Police spend millions rehiring retired officers or staff

Police officer with handcuffs generic
Image caption Most officers can retire after 30 years' service on two-thirds of their final salary

Police forces in Wales have spent millions of pounds rehiring hundreds of retired officers or staff in the last financial year, BBC Wales has learnt.

Dyfed-Powys Police rehired 63 retired officers or staff at a cost of £1.4m, while North Wales Police rehired 27 spending £672,000, and the Gwent Force rehired 11 at a cost of £329,000.

South Wales Police rehired 226 retired officers but did not reveal the cost.

The force said those returning as staff brought a "wealth of experience".

The information for 2011-12 was obtained in a Freedom of Information request by BBC Wales' Welsh language news website Newyddion Ar-lein.

Most officers can retire after 30 years' service on two-thirds of their final salary, and £1 in every £7 spent on policing goes on pensions.

Margaret Thomas, secretary of Unison in Wales, which represents police staff but not officers, said: "Clearly, the cost of rehiring police officers and staff is quite substantial, particularly when you consider the savings that police forces are being expected to make at the moment.

"I find it disappointing that the police forces have taken this decision at a time when some of our members are facing redundancy and police officers are being taken off the beat to fill police staff posts.

"This money could have been better spent on maintaining existing services and continuing the employment of current staff - this would have been a better use of funding and would have provided a better service for communities throughout Wales."

A spokesperson for the Police Federation of England and Wales added that "police forces appoint the best person for the job following a competitive process".

Matthew Sinclair, chief executive of the TaxPayers' Alliance, said taxpayers would "find it hard to understand why so many former police officers have been rehired, particularly when many will have received pay-outs when they left the first time around".
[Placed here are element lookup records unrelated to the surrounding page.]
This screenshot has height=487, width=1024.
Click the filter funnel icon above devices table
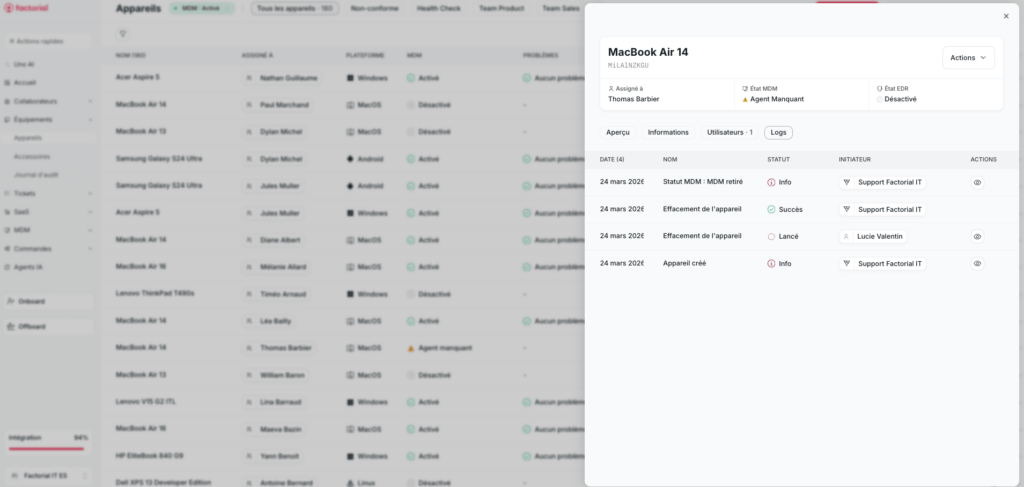[x=122, y=34]
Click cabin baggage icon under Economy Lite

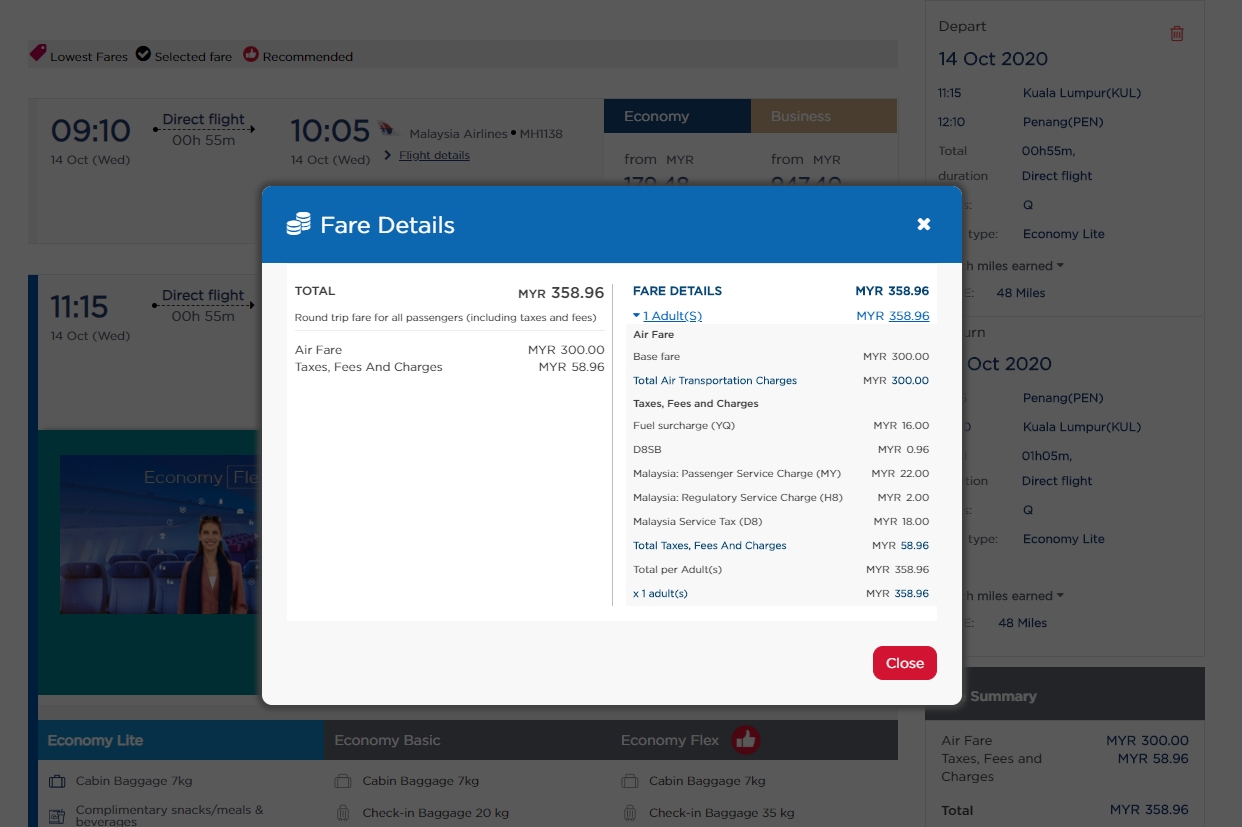(57, 781)
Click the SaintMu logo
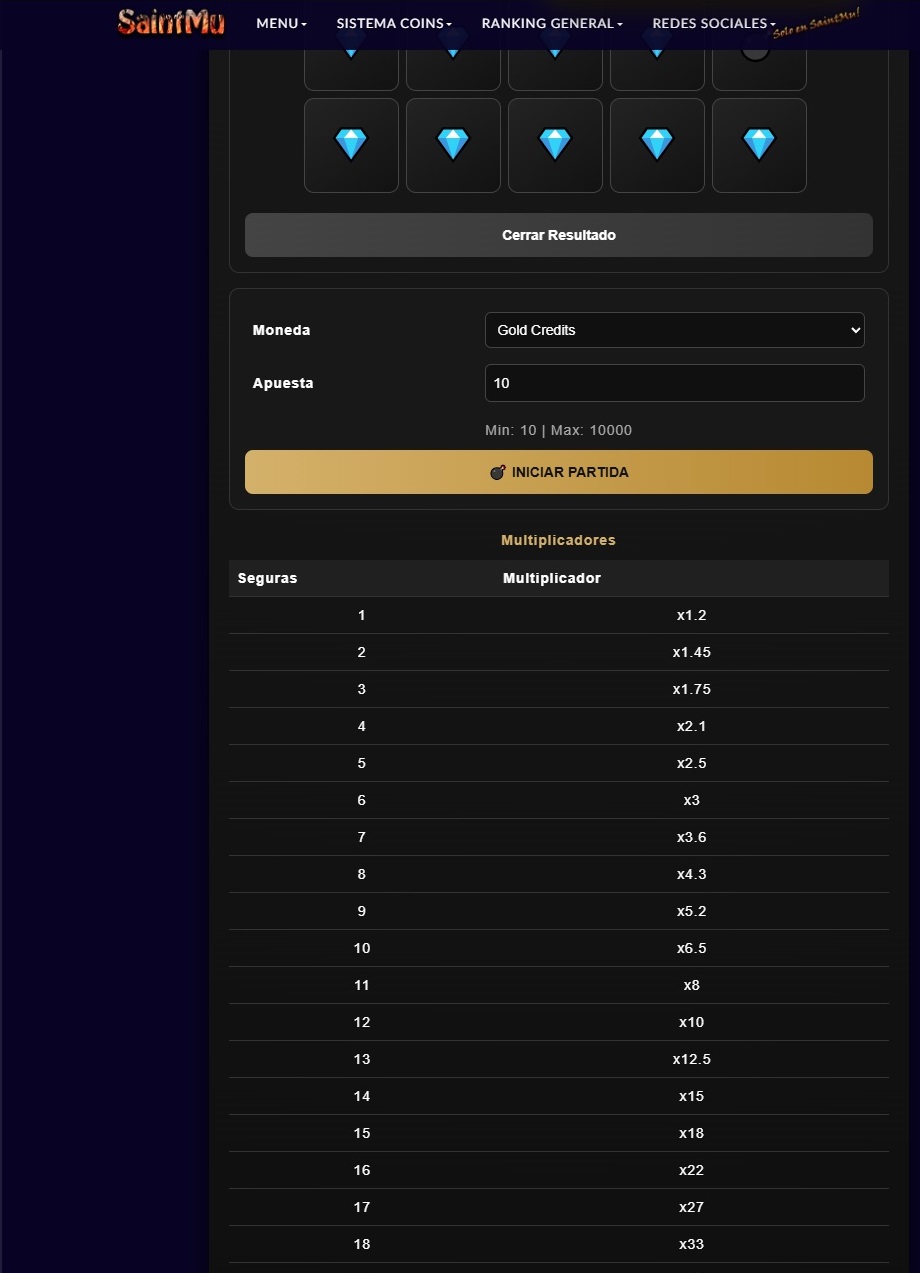Screen dimensions: 920x1273 click(x=171, y=22)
"The police forces seem to be operating a revolving door policy when it comes to employment which mean that taxpayers get hit twice, once for the pay-out and then again for the new salary," he said.

South Wales Police did not reveal the cost of rehiring retired officers and staff because "the cost of providing the information is above the amount to which we are legally required to respond".

However, a spokesperson said: "After police service, most former officers have moved on to provide valuable service in other occupations.

"Those returning to South Wales Police as staff are able to bring the wealth of experience which they have gained while they are serving.

"Quite often this brings savings in terms of training costs and mentoring periods. Therefore, it is more likely that suitably qualified officers who are retiring can continue to use their expertise in staff roles.

"Any officer returning as police staff will be properly assessed against the requirements of the role."